> _Task directions_
When writing out the entries below, keep only the lines from the line with "The height and width of the screenshot is (662, 1060)." to the line with "The width and height of the screenshot is (1580, 922).", both included, exactly as they are, and leave the pictures aside.

> _Data for this task_

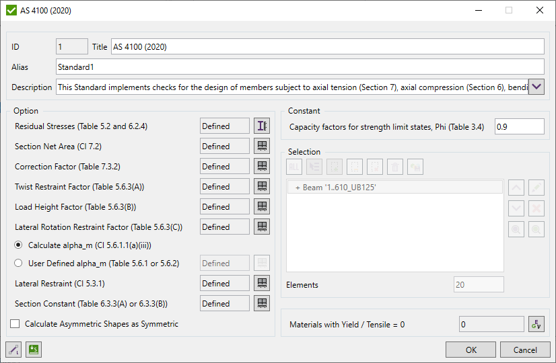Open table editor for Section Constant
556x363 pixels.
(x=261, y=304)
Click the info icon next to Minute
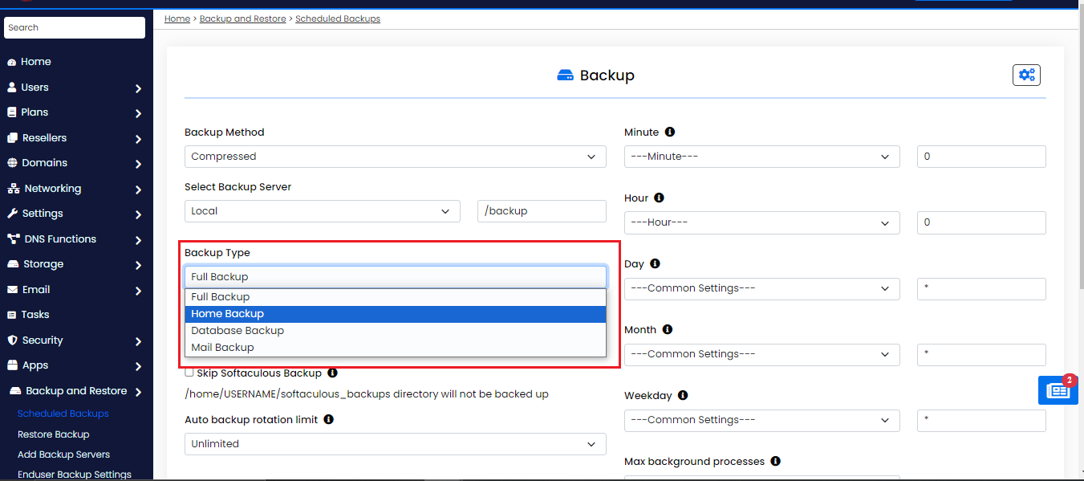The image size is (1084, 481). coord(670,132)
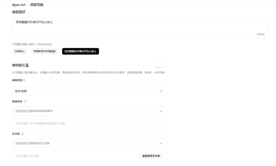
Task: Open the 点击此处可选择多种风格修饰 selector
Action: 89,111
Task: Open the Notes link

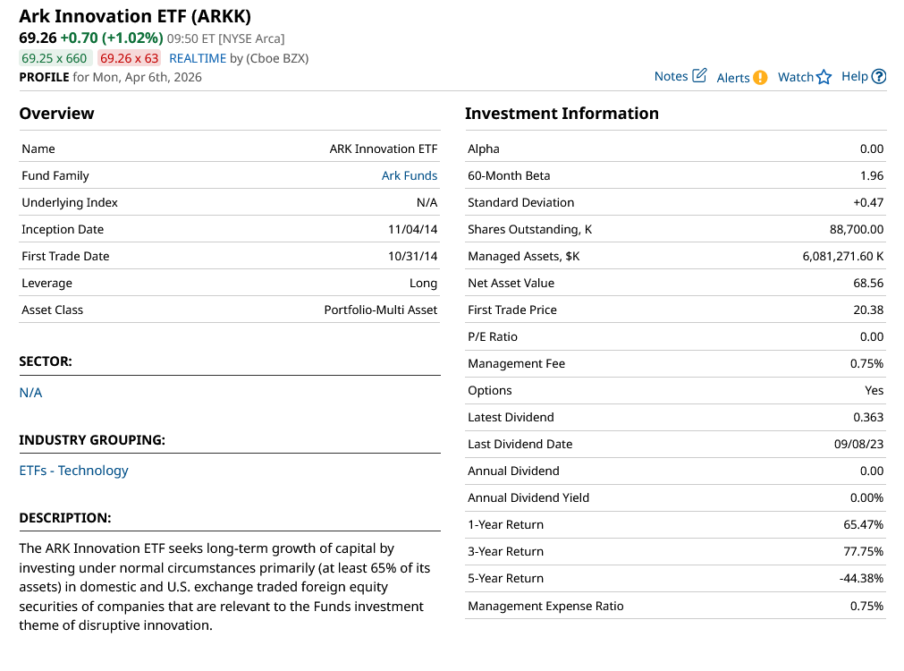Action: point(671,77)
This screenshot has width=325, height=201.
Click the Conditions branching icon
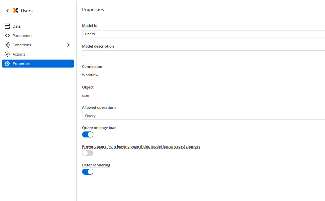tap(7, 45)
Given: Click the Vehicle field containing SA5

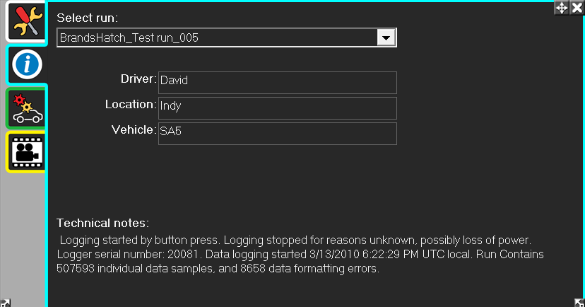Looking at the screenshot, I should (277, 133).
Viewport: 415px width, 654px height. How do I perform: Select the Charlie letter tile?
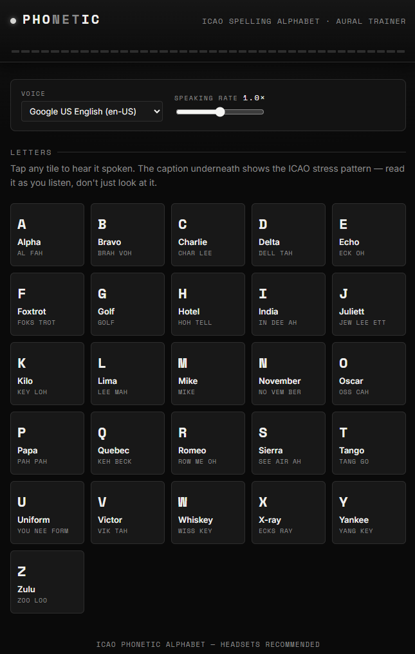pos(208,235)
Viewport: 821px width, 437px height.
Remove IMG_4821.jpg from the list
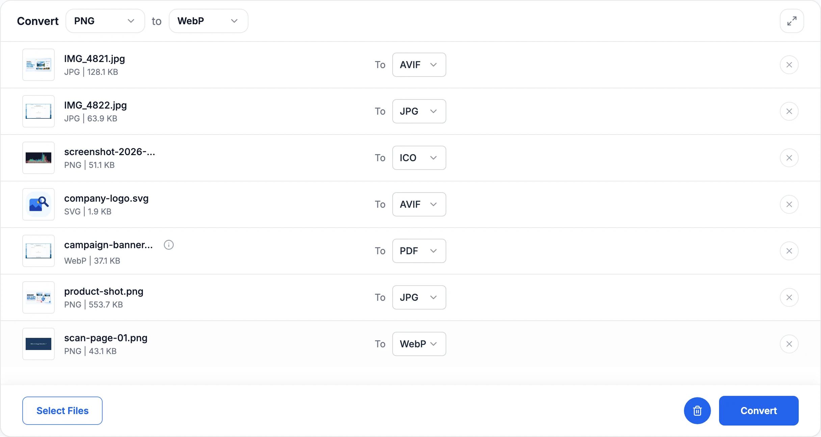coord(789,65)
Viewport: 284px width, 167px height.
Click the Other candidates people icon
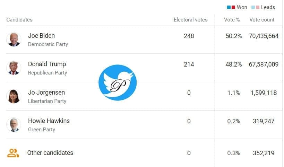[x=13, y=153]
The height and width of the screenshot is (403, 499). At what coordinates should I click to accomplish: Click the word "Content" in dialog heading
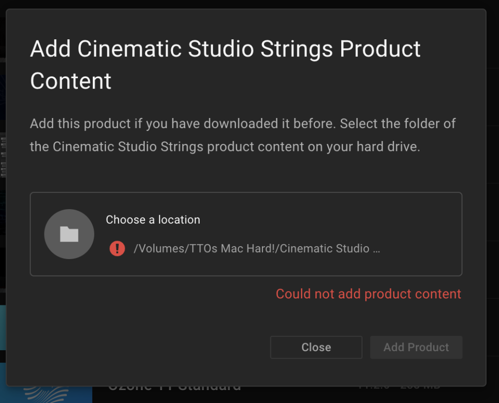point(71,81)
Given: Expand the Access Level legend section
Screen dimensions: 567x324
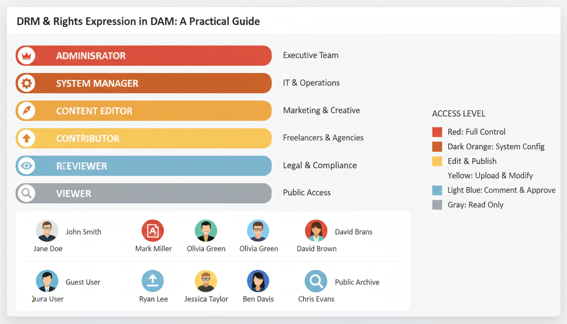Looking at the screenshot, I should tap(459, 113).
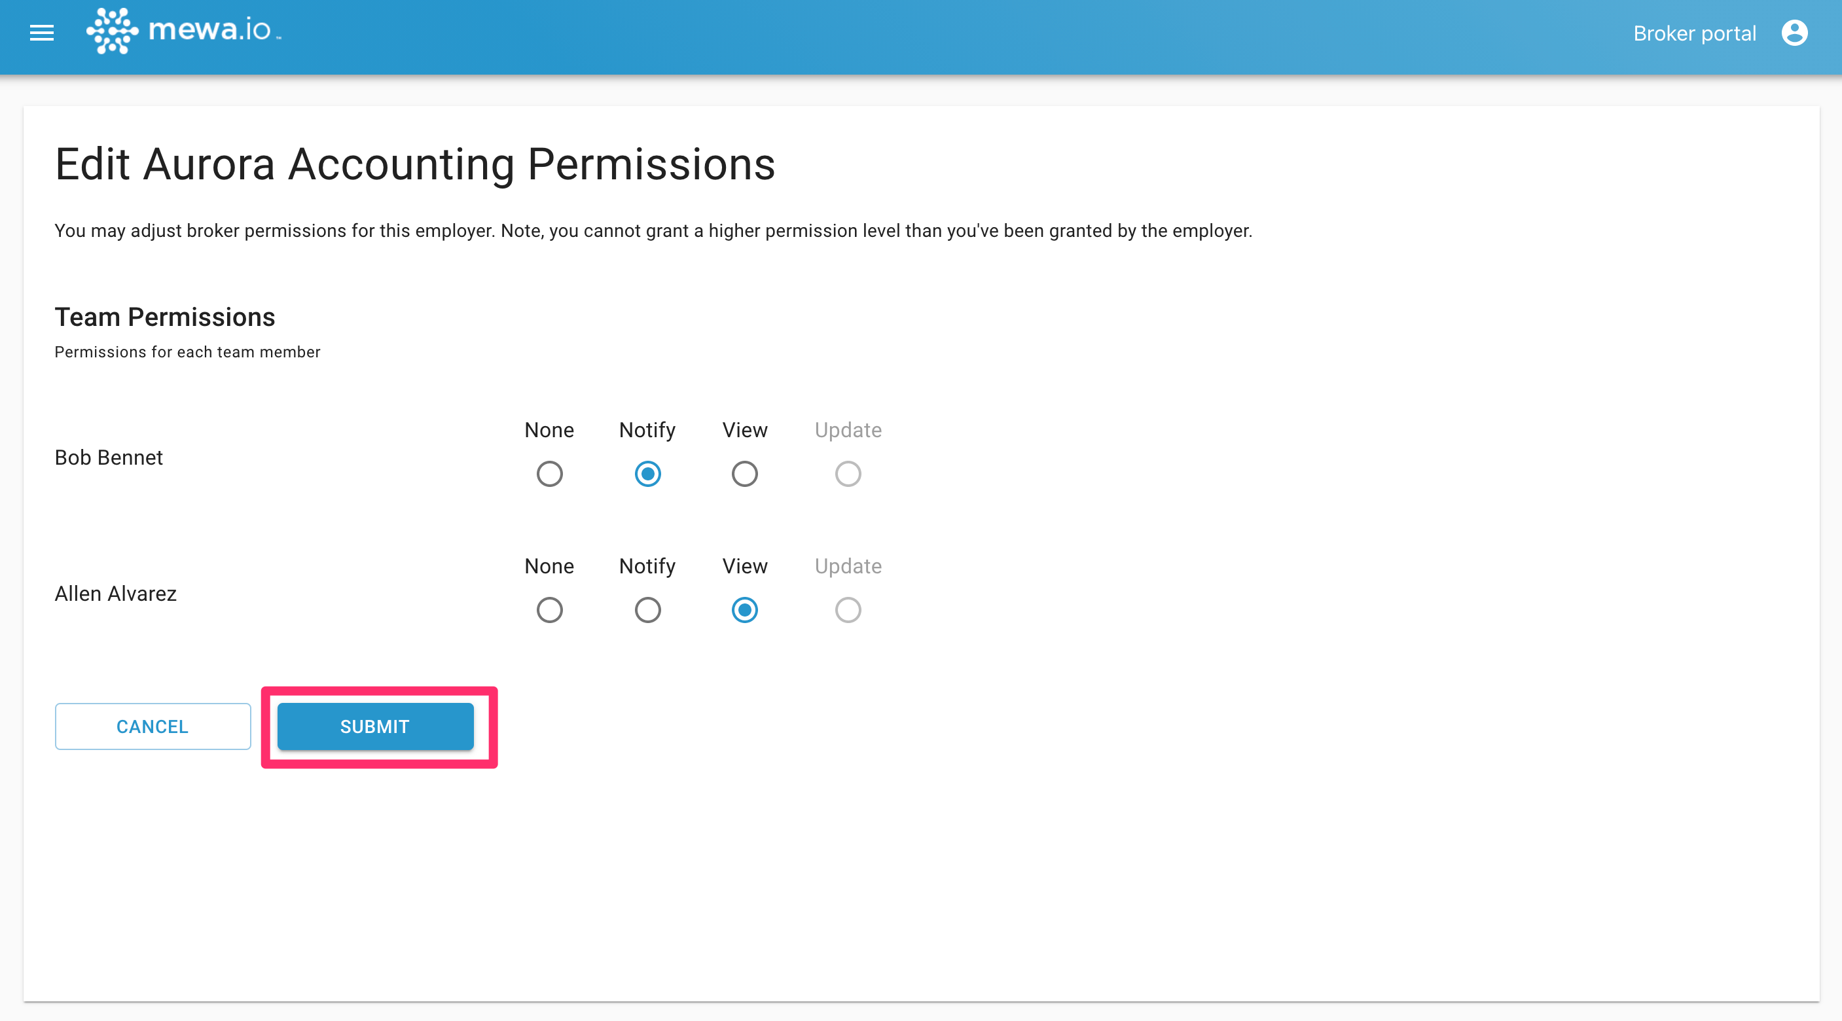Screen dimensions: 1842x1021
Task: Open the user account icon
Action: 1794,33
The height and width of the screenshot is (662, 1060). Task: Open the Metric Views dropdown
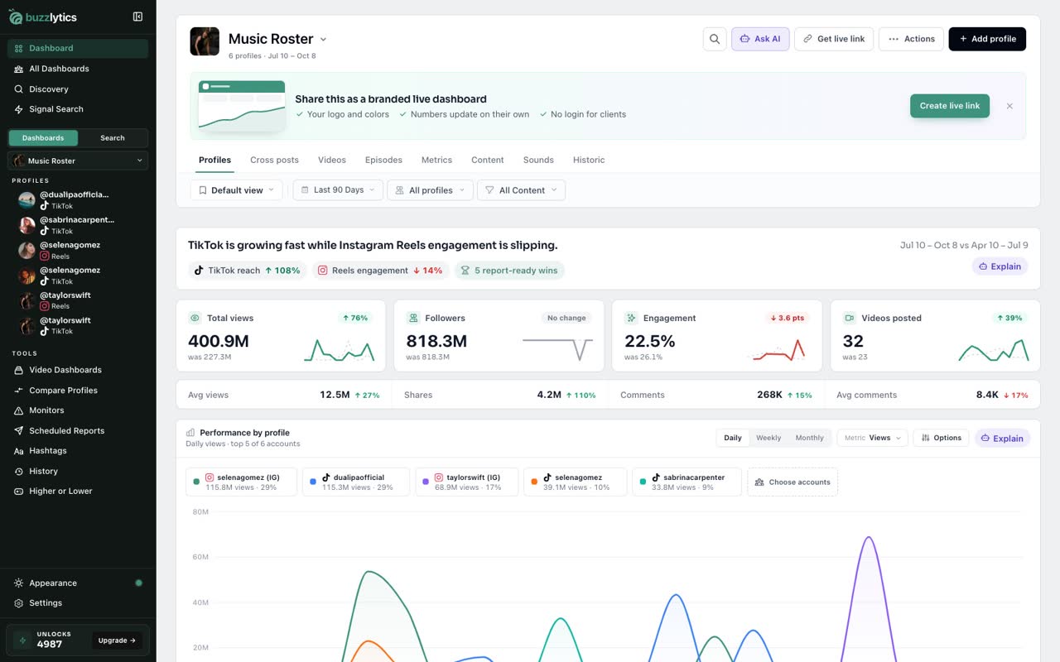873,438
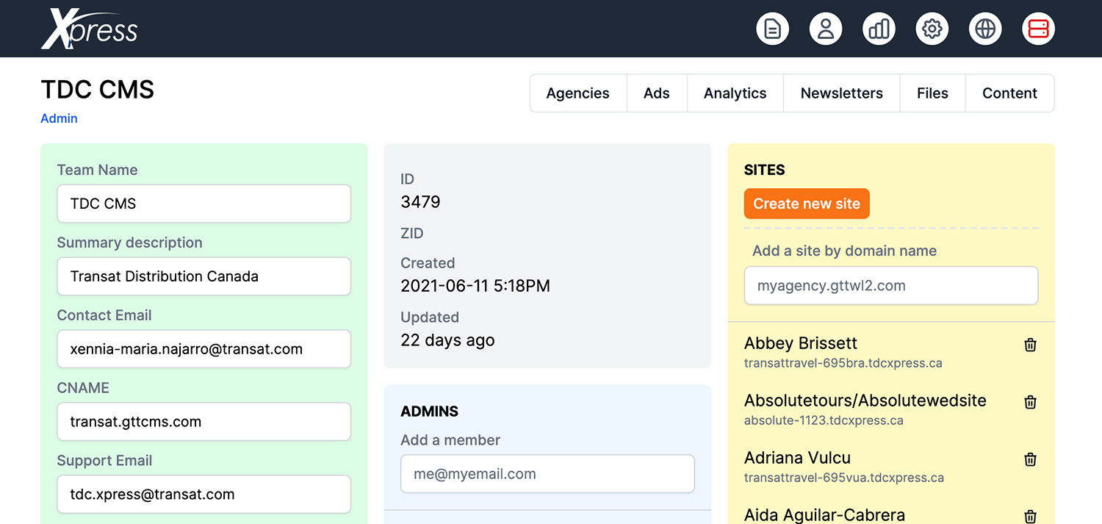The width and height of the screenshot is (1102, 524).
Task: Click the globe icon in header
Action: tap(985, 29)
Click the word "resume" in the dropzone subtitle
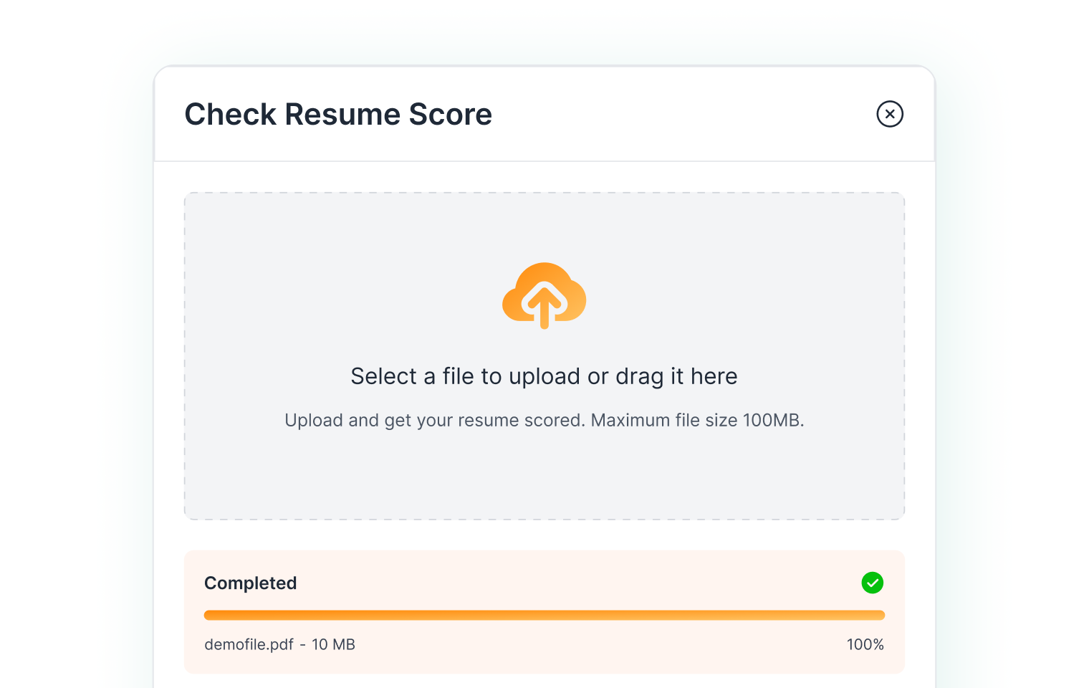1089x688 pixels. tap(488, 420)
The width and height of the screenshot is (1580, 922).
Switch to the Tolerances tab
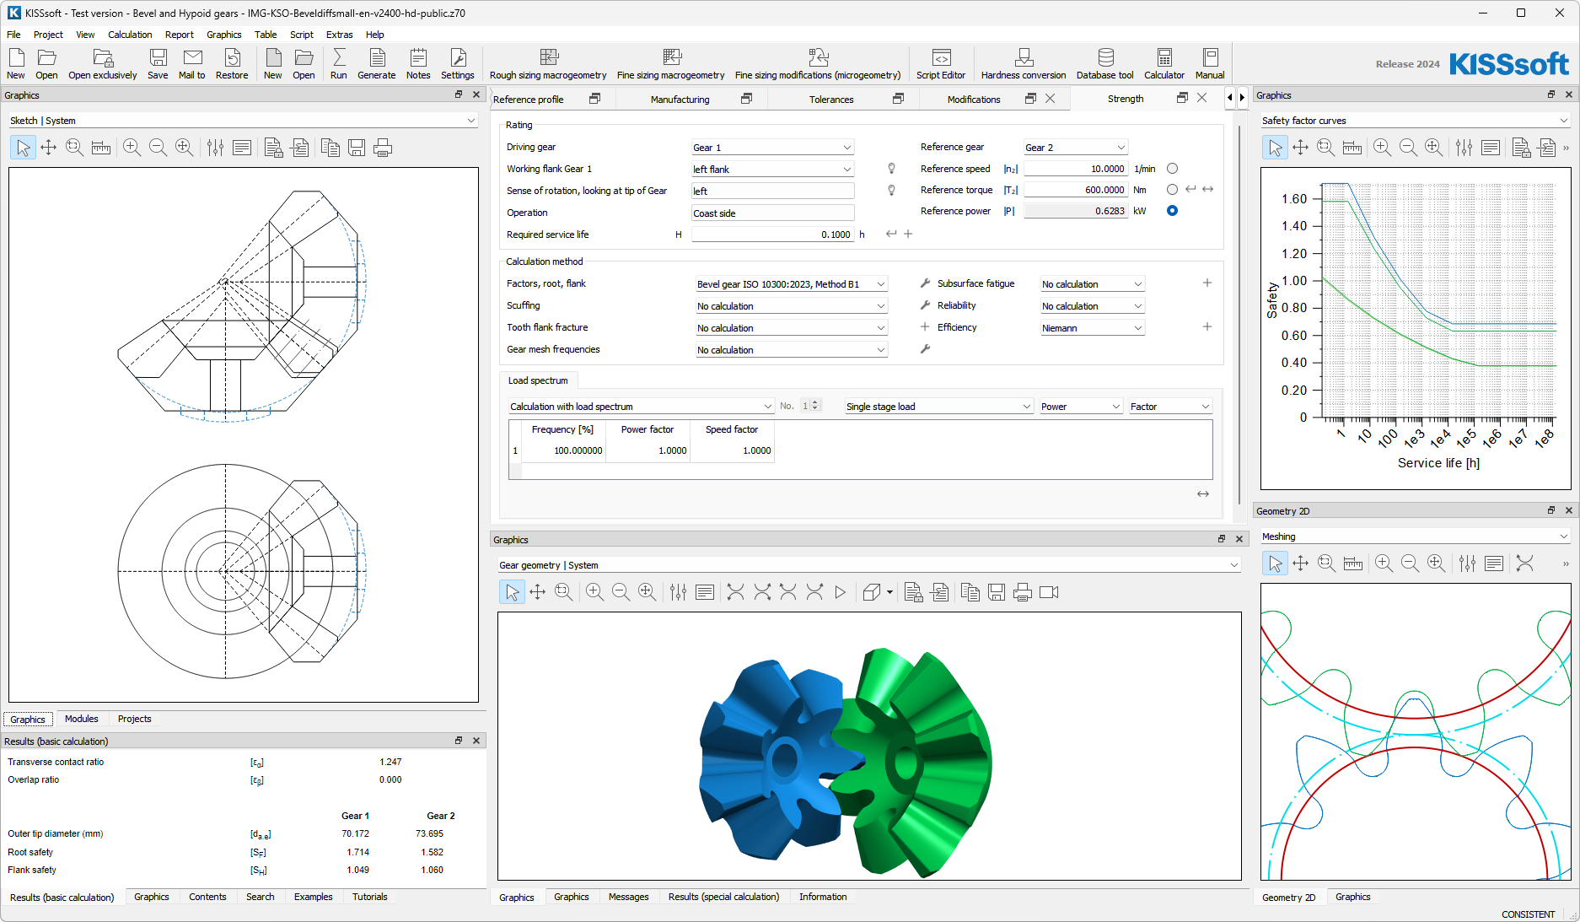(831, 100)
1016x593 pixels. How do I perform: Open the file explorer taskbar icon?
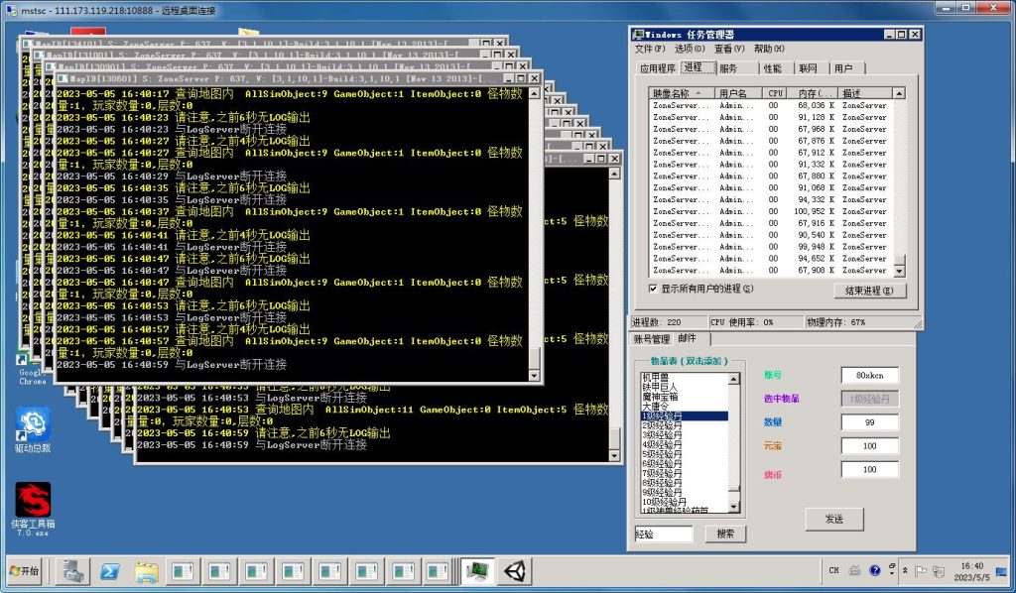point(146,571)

> _Solution for this problem_
The height and width of the screenshot is (662, 1060). Task: Open the Metric Views dropdown
873,438
The width and height of the screenshot is (1102, 524).
Task: Click the globe icon in header
Action: tap(985, 29)
Click the word "resume" in the dropzone subtitle
1089x688 pixels. tap(488, 420)
The width and height of the screenshot is (1580, 922).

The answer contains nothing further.